子の無い人生は、本当に不幸なのか・・・【情熱的読書人間のないしょ話(616)】
朝、我が家の上空に黄金の竜が現れました。その後、昼から夕へと天候が目まぐるしく変化した一日でした。足腰が弱り、現在のようには散策ができなくなっても、一日中、空を見上げて過ごす愉しみは残りそうです。因みに、本日の歩数は10,576でした。
閑話休題、『子の無い人生』(酒井順子著、KADOKAWA)は、著者が定義した「未婚、子ナシ、30代以上=負け犬」にぴったり当てはまる著者の、子無し人生に関するエッセイ集です。
専業主婦に対しては辛辣です。「今や専業主婦というのは、安定した仕事を持って高収入を得る夫を持たなければ就くことができない、特権的な地位です。しかし専業主婦の人達というのは、自分が恵まれているということを、いま一つ理解していないことが多い。彼女達は、『妻も働かなくては食べていけない』という家庭があることを、理解していません。また、『社会で働くことが大好き』という女性がいることにも、ピンときていない様子」。「今後、『子産みをせずんば女にあらず』という風にはなってほしくないなぁと、私は思う者。『女にとって最も重要なことは』とか『男にとって最も重要なことは』といった考えは、多くの人を生きづらくさせるのですから」。
不妊治療の考察には、著者周辺の豊富な実例が生かされています。「既婚で不妊治療を頑張っていた友人達も、40歳を過ぎると次第に、『もう、いいかな』という気持ちになってきたようです。もちろん世の中には、40代以降も望みを捨てずに治療を続ける人もいます。・・・『諦めない人』には、真面目な人が多いのです。真面目に『子供が欲しい』と言い続けたからこそ男性達は及び腰になり、また真面目に仕事をしてきたからこそ妊娠の機会も減り、そして出産のリミットが近づけば、真面目に『女として産まれたからには子供を産まねば』と思い続ける。・・・産みたいと熱望する人が産めず、それほどでもない人が簡単に妊娠する。そんな事態を見ているだけでも、世の中に思い通りに行くことなどそうは無いのだなぁと、よくわかるのでした」。本当に、妊娠という奴は気まぐれですね。
『源氏物語』に対する著者の見方はクールかつユニークです。「どれほど男から愛されていようと、子を産んだ女にはかなわない。・・・という事実を冷徹にそしてえげつなく描いたのは、作者の紫式部が女性であったからでしょう。彼女は平安の貴族社会において、子産みにまつわる様々な物語を目にしたに違いありません。・・・子を産んだか否かで明暗が分かれる、女の人生。
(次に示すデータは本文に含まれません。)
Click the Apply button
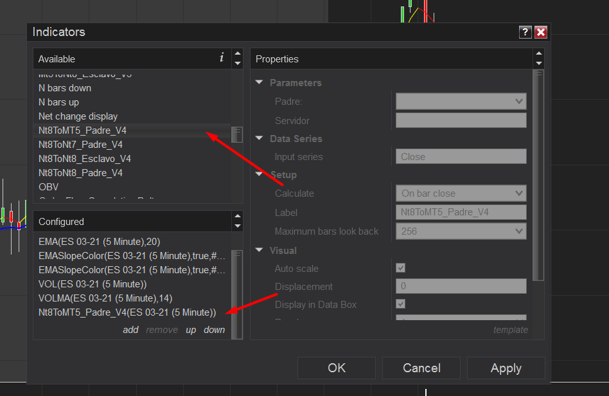Image resolution: width=609 pixels, height=396 pixels. (x=506, y=368)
『子供』という強力な存在は、愛だの情だのという目に見えないものを、簡単に吹き飛ばしてしまう。・・・という事実から『目を逸らすな』と、紫式部は後世の女達に伝え続けています」。光源氏の現地妻であったが、産んだ娘が未来の天皇の母になるという幸運を掴んだ明石の君の「明」と、数多いる女性たちの中で光源氏に最も愛されながら子を産むことなく40代で病死してしまった紫の上の「暗」が対比されているのです。